Responding patients demonstrated cyclical Vß gene-usage dynamics characterized by:
- Broad T-cell clonal expansion
- Subsequent contraction
According to investigators, these findings were consistent with antigen repertoire shifts generated by ERAP1 inhibition. Dynamic activation of T-cell–associated genes further supported antigen-driven T-cell remodeling during therapy.
Mechanistic Insights
ERAP1 regulates antigen processing and presentation through MHC-I. Excessive ERAP1 activity can overtrim peptides, limiting their presentation to cytotoxic immune cells.
Investigators proposed that ERAP1 inhibition may enhance immune recognition by generating novel antigenic repertoires, increasing tumor visibility to the immune system, enhancing NK-cell and CD8+ T-cell cytotoxicity, and preventing T-cell exhaustion.

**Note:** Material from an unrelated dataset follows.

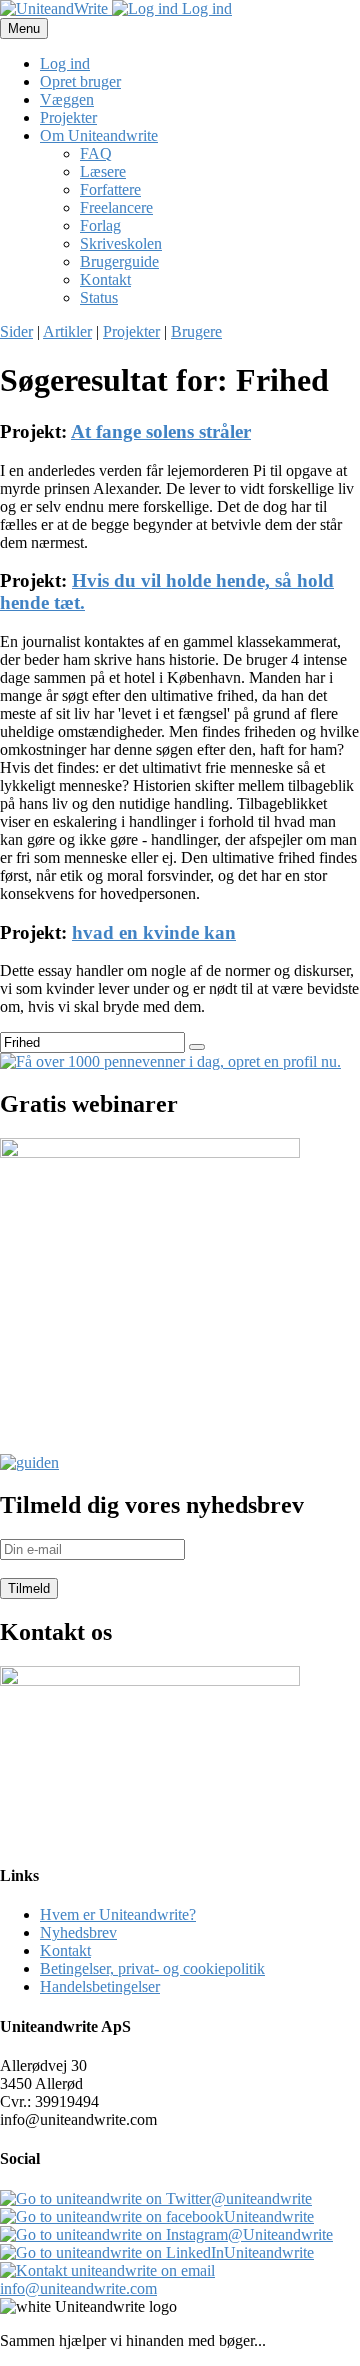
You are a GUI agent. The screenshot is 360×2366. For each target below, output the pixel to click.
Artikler (67, 331)
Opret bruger (80, 81)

These findings support the hypothesis that GRWD5769 may re-sensitize PD-1–resistant tumors to immune checkpoint blockade.
Conclusion
The EMITT-1 study demonstrated clinical activity and manageable tolerability with GRWD5769 combined with cemiplimab across all six completed phase 1b expansion cohorts in patients with secondary anti–PD-1 resistance and MSS-CRC.

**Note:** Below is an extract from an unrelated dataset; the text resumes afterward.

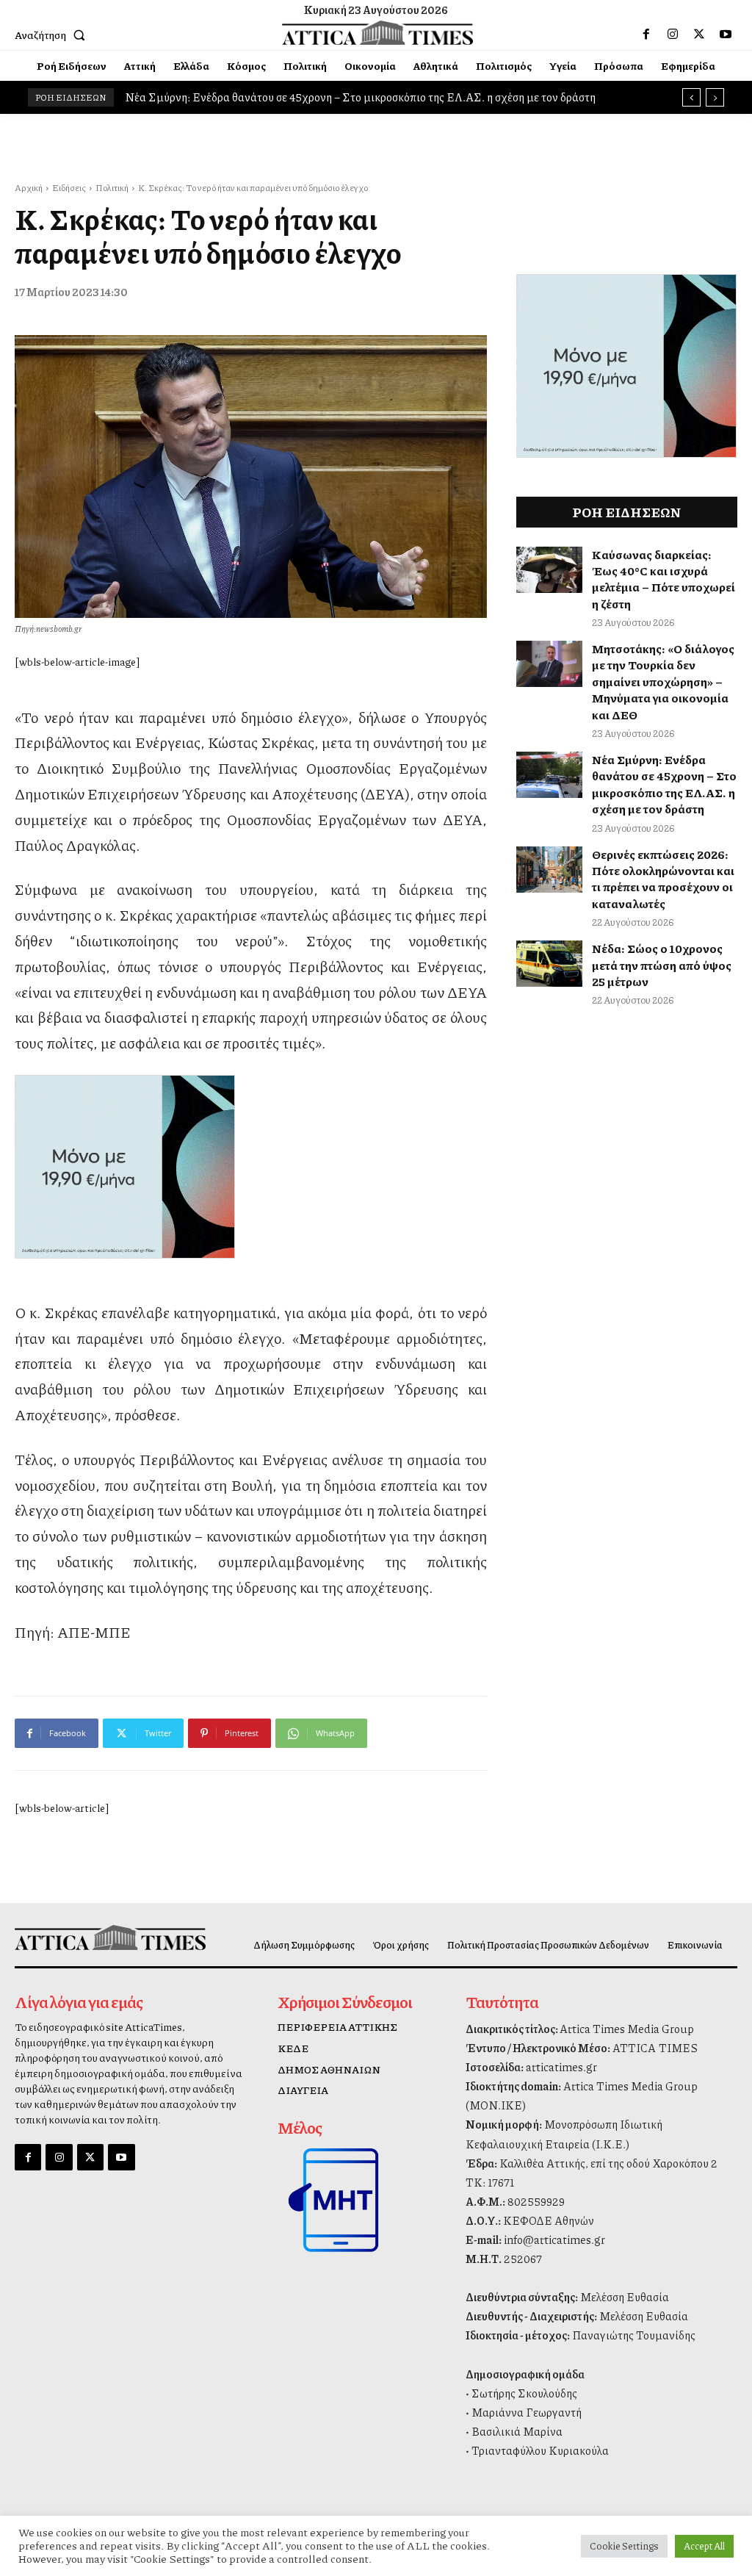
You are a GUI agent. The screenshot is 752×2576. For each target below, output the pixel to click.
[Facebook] (646, 34)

Translational analyses suggested that GRWD5769 may exert a dual mechanism of action by:
- Reprogramming antigen-experienced T cells
- Inducing de novo T-cell responses
These findings support the potential role of ERAP1 inhibition in overcoming both primary and secondary resistance to anti–PD-1 therapy.
Based on the observed efficacy and tolerability, stage 2 cohort expansions are ongoing to inform future randomized phase II development.